As a freelancer, you don’t have access to commercial loans, as your business is not a company. In other words, if you need funding for your professional equipment, you will need to look for personal car finance solutions and credit offers on the latest laptop. Nevertheless, funding repayments are deductible from your taxes, assuming you can demonstrate that the item is part of your professional activity. To put things clearly, you can’t buy entertainment material and claim it on your return tax. Depending on the kind of equipment you need, you can also use a leasing option.

The 50/30/20 proportions

When you’re a freelancer, your taxes are not directly taken at the source. You need to learn to manage your money effectively, so that you can face tax payments and other invoices. There is a universal rule used by professional freelancers and entrepreneurs which refer to a proportional division of monetary assets: 50/30/20. Indeed, you need to make a goal to live on 50% of your earned income. 30% of the remaining income is dedicated to your expenses, and 20% should go to savings.

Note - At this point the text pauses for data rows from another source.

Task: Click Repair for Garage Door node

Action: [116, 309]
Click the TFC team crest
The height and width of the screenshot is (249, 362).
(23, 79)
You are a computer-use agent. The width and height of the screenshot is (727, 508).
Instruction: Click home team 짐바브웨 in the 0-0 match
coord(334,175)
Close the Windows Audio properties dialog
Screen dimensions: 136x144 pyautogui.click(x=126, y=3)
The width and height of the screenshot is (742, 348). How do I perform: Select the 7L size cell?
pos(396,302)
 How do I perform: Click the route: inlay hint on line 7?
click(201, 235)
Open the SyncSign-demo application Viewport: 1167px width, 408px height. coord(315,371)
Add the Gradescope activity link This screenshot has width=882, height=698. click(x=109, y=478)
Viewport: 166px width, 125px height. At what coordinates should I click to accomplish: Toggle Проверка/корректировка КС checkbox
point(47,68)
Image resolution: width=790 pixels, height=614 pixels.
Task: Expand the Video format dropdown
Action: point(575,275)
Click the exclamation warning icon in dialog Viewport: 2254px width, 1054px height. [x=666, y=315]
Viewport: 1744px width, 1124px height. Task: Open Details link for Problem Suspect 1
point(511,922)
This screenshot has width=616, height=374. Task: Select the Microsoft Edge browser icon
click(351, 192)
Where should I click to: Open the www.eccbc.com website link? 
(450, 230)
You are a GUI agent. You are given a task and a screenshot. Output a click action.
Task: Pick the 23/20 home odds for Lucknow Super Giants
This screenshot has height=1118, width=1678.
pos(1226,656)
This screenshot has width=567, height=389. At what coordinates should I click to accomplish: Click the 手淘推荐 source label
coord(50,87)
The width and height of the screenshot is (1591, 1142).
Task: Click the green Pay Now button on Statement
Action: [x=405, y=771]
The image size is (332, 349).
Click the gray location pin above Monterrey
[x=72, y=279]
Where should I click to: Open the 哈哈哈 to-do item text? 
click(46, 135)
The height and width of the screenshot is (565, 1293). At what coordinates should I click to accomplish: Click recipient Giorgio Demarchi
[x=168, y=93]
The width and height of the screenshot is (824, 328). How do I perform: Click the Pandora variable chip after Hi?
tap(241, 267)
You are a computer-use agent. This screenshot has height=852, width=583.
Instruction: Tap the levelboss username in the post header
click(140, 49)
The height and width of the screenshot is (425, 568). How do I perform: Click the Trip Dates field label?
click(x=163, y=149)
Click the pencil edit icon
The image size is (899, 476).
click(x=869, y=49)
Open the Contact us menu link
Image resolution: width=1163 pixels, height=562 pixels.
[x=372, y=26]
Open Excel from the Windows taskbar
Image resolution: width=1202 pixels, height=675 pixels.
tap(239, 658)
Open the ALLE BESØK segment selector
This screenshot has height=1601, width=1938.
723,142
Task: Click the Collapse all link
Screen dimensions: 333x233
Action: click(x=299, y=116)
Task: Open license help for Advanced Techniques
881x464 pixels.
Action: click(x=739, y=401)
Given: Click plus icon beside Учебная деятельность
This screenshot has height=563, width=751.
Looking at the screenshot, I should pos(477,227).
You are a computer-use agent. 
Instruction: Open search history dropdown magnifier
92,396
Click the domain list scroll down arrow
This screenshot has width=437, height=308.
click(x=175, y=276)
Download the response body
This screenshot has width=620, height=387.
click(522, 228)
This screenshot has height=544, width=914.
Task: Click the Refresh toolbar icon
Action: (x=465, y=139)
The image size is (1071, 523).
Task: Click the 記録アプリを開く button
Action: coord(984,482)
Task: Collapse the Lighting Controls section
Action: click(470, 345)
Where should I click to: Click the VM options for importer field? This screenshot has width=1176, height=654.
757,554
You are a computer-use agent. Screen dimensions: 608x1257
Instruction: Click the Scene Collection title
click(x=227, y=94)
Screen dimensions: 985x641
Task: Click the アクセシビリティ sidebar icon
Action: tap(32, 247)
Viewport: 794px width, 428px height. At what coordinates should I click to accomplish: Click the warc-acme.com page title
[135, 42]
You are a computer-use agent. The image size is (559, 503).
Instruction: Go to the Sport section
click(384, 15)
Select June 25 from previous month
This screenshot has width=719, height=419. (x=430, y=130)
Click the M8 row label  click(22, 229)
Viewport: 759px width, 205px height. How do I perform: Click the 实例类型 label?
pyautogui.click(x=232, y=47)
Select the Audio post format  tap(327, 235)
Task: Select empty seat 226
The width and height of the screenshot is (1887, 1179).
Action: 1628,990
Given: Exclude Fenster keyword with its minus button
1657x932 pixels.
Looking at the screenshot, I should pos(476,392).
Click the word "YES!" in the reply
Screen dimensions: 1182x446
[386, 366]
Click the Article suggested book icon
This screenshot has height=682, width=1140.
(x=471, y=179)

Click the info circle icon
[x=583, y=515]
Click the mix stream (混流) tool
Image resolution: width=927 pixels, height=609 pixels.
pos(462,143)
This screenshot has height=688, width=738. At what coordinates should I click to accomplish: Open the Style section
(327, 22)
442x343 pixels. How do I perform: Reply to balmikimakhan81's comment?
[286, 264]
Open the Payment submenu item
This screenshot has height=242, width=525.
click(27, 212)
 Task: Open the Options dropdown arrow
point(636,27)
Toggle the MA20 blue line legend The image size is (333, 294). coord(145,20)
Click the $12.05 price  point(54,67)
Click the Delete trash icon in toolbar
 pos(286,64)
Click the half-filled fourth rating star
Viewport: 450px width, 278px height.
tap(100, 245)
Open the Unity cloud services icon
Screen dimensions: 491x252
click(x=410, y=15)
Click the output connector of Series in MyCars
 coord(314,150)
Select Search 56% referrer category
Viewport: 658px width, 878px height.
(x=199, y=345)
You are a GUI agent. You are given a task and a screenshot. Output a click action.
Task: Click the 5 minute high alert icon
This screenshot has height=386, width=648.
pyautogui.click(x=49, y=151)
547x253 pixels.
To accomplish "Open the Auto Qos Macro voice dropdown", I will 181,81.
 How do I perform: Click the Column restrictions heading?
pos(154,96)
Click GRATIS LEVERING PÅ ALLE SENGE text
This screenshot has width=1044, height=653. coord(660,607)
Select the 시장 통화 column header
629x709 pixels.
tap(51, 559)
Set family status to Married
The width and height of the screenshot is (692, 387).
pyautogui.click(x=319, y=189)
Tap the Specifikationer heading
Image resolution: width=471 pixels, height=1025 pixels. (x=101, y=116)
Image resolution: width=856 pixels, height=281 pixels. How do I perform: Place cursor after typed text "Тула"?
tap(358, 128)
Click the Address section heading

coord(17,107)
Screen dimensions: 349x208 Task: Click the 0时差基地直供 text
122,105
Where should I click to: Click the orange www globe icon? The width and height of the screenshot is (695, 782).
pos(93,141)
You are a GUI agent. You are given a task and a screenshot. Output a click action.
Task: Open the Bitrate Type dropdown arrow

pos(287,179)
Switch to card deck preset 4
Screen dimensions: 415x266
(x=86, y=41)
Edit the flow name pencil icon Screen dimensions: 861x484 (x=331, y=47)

Understand how to manage late payments

Do you remember that particular client who was always a little late on payments when you were working in an office? In the freelancing world, these clients are the worst as they can drive your business into debts. You need to develop a strategy to deal with late payers effectively. Using a specialist commercial debt management company to chase late payments shows up to 80% success rate. You can also investigate LPI – Late Payment Interest – so that you can claim your business debt recovery costs. This might also encourage the customer to pay in time in future!

Don’t start a new career out of the blue

Lastly, the best advice you can get is not to quit your job without a plan. Sure, we get it: you can’t stand your manager, or the office politics makes the work too stressful. But it takes time to build a freelancing career. It’s not a career where you can hit the ground running. You have to build a presence first. It’s something you need to establish before you quit your employment, if you want to avoid financial struggles.

Not getting broke, as a freelancer, is wrongly associated with how many clients you can get. In reality, managing your professional investments, your finances and client payments are vital skills to keep your budget in the green.